Anthropic's Claude has become the model of choice for reasoning-heavy, long-context, and safety-critical applications. Claude 3.5 Sonnet leads the coding benchmarks; Claude 3 Opus remains the gold standard for nuanced analysis. But most developers use Claude like a fancy chatbot — missing its most powerful capabilities entirely.

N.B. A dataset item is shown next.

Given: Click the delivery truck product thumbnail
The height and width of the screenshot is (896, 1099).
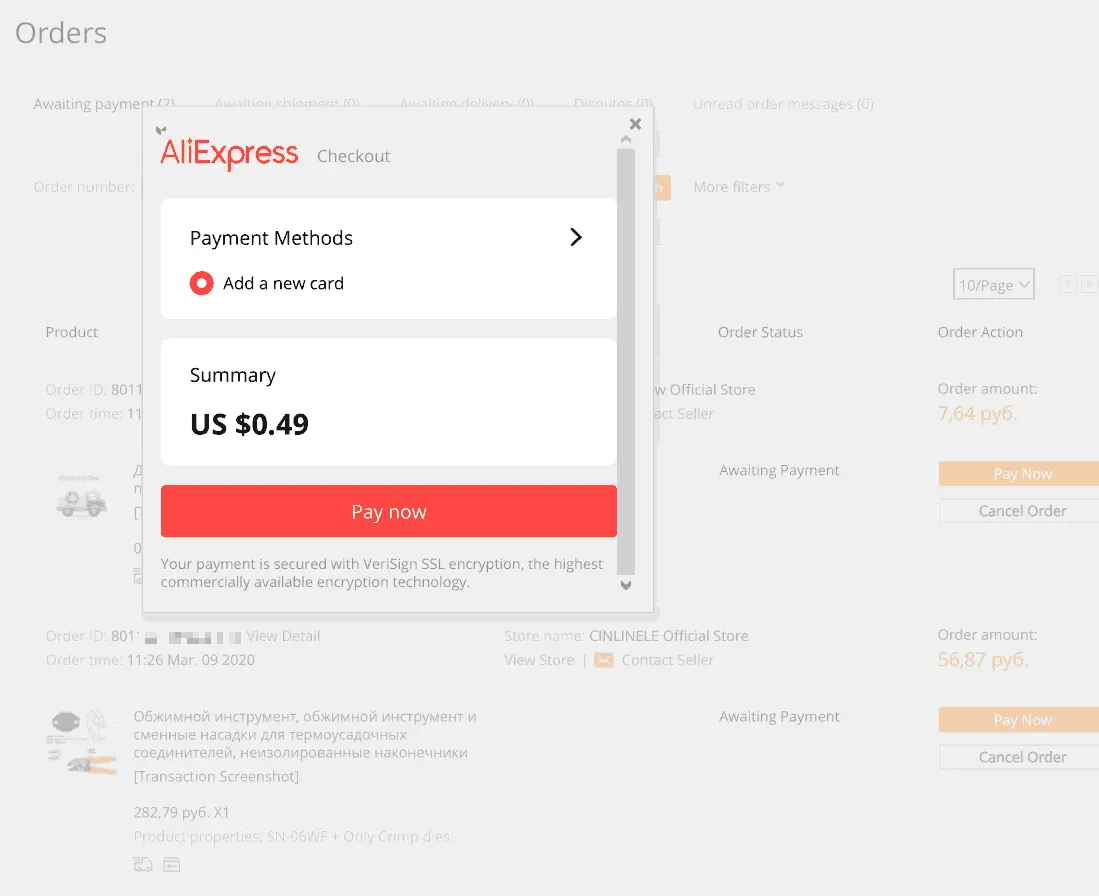Looking at the screenshot, I should click(81, 496).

This guide covers the Claude API features that actually move the needle: the Tools API (function calling), Vision, and the game-changing Extended Thinking mode introduced in 2026. All examples use the official @anthropic-ai/sdk.
Setup & Client Initialisation
npm install @anthropic-ai/sdk
import Anthropic from '@anthropic-ai/sdk';
const client = new Anthropic({
apiKey: process.env.ANTHROPIC_API_KEY, // never hardcode
});
// Basic message
const msg = await client.messages.create({
model: 'claude-3-5-sonnet-20241022',
max_tokens: 1024,
messages: [
{ role: 'user', content: 'Explain React Server Components in one paragraph.' }
],
});
console.log(msg.content[0].text);
Always set
max_tokensexplicitly. Claude will return an error if you don't, unlike OpenAI which defaults to a limit.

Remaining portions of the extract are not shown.